Toute l’atmosphère désuète et bon enfant de l’université, la proximité brumeuse des forêts sur les collines – qui semble idyllique vue des murs de la ville -, l’odeur pure de futaie qui s’infiltre jusque dans les ruelles étroites à l’aube, l’extraordinaire calme bucolique des bords du Neckar, même en plain midi – bien que tout proche du centre de la vieille ville, on peu y jouir du calme et de la solitude comme en plein bois – tout cela donne l’illusion que quelque chose de ce que Proust nommait le temps perdu du vécu paradiasiaque peut encore être conservé, peut être prolongé dans notre époque, où l’on peut encore faire la dernière partie du trajet de Stuttgart à cette petite ville champêtre dans un petit omnibus poussif, au milieu des bois aux sentiers sablonneux, qui défilent comme autant d’invitations à prendre congé de sa vie et à commencer autre chose, quelque chose de vain, et par là de magnétisant et de grotesque. »
(in: Entre villes)

Après que Paul Celan avait noté un poème dans le livre d’or de la tour – Tübingen, Jänner – voici Friedericke Mayröcker, qui en 2008 a écrit 40 poèmes dans les pas de Scardanelli.

Mayroecker_14

mit Scardanelli

im Grunde deines Mundes, damals

wann weisz die Schwalbe dasz es Frühling

wird nachts nadelst du als Regen an mein Fenster ich

liege wach ich denke an die Nachmittage umschlungenen

Mitternächte, vor vielen Jahren diese Rosenkugeln die

Schaafe auf der dunklen Himmels Weide

ZUGABE/RAPPEL de lyrikline :

etwas Kinder / oder / mehr ist nicht zu sagen / oder Versuch Inger Christensen und Andrea Zanzotto miteinander verknüpfend

Halbseide von Amsel halbseidene Amsel

und mit LAKOSTE im Arm weiches Bindegewebe

rosafarben der Küchenboden vielleicht

Spiegelung einer Himmelsfarbe

Herzkirschen auf einem Teller

der auf der Anrichte steht oder auf einem der leeren Töpfe

weil die Anrichte vollgeräumt ist

und Knistern Tropfgeräusche Haar-Urwald

einzelne Haare klebend an den Handinnenflächen

im Waschbecken zwischen den Brüsten an den Fußsohlen

im Innern eines Pantoffels

und wie Stelzen die Beine dürr und nackt

und der linke Daumen mit dem eingezogenen

Dorn oder Schiefer am Morgen schmerzt

das Spucken das Rülpsen das Masturbieren

die Sprüche oder Maximen am Morgen

oder daß man in der Unterführung (in den Verliesen)

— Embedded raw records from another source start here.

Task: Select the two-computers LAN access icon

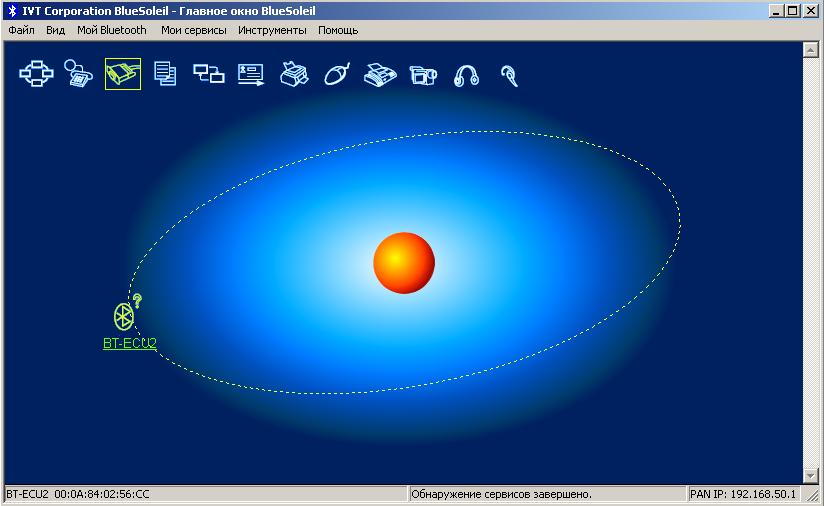Action: 208,74
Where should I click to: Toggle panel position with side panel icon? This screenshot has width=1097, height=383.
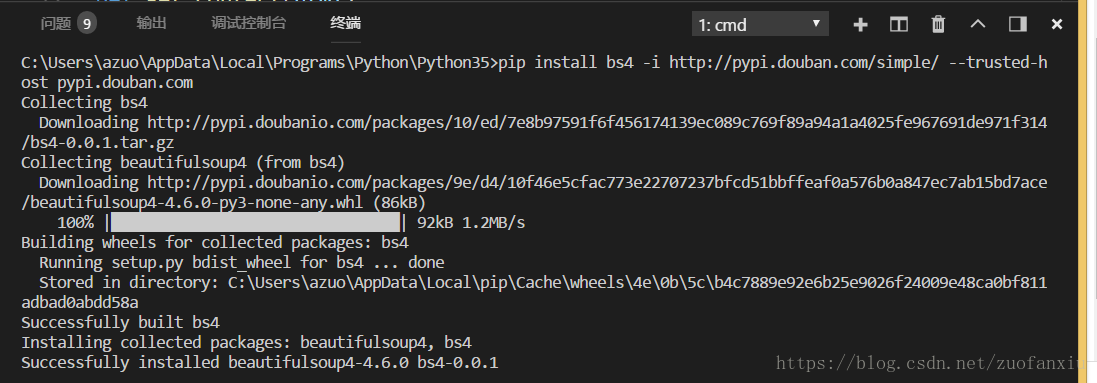point(1018,25)
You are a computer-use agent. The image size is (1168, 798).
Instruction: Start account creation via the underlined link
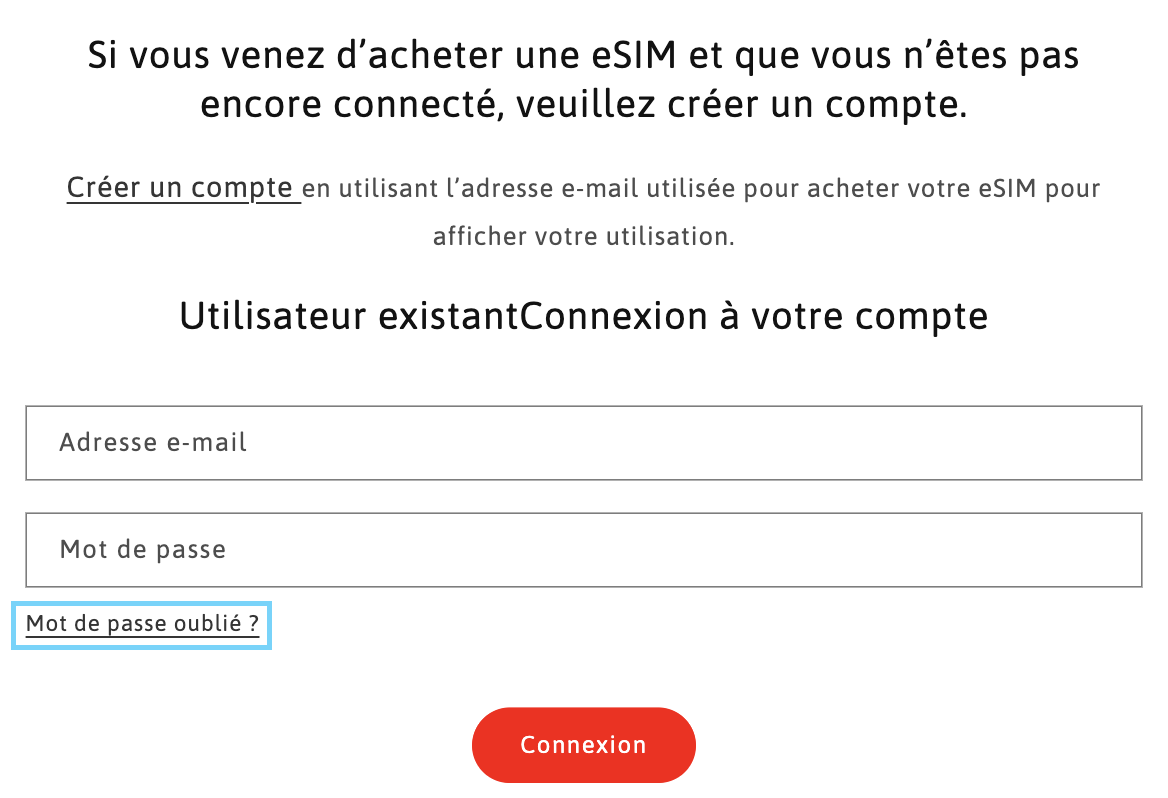coord(180,188)
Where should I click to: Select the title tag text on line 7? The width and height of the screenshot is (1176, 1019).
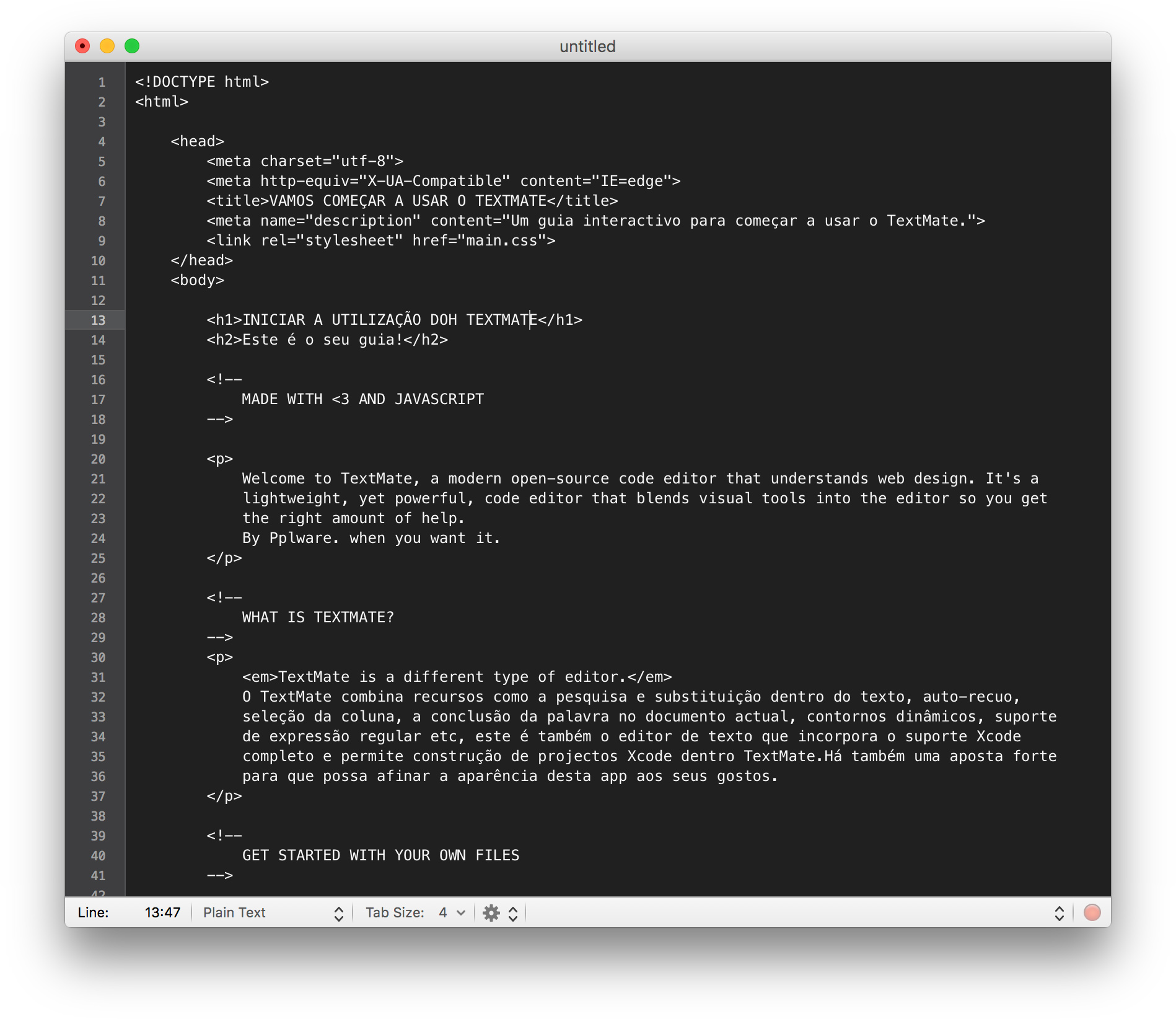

wo man vor dem Regen geschützt ist

nicht weiß was man nun mit dem aufgespannten Schirm tun soll

ob man ihn abspannen soll oder wie ein

Sonnenrad vor sich her drehen soll

(Päderast oder Kampfbonbon)

oder daß der bläuliche Leib einer Fliege

sich im gleichen Zeitmaß mit den gegen das Heckfenster

des Straßenbahnwagens fließenden Regentropfen

abwärts bewegt und man ihre durchsichtige Unterseite

erblicken kann ehe sie abhebt

(getrocknete Mutter)

und ein Mädchenlachen im Hintergrund

des Straßenbahnwagens Beethovens Schicksalssymphonie intoniert

und man die Uhrzeit abzulesen versucht

indem man geistesabwesend auf den Kalender blickt

oder verschiedene Hügelbewegungen / Wandergitarre

oder die blutige Arztmanschette im Fenster


quelque part des enfants / ou / rien d’autre à dire /
ou essai combinant Inger Christensen 
avec Andrea Zanzotto

demi-soie d’alouette, alouette mi-soyeuse

et LACOSTE au bras tendre tissu conjonctif

sol rose de la cuisine peut-être

réflexion d’une couleur du ciel

cœurs-cerises dans une assiette

posée sur la desserte ou sur une casserole vide

maintenant que la desserte est désencombrée

cliquètement bruit de gouttes chevelure-jungle

quelques poils collent aux paumes

dans l’évier entre les seins à la plante des pieds

à l’intérieur d’une pantoufle

comme des échasses les jambes amaigries nues

et le pouce gauche percé

d’une épine ou éclat d’ardoise le matin fait mal

cracher roter masturber

les sentences et maximes du matin

ou alors que dans le passage souterrain (dans les cachots)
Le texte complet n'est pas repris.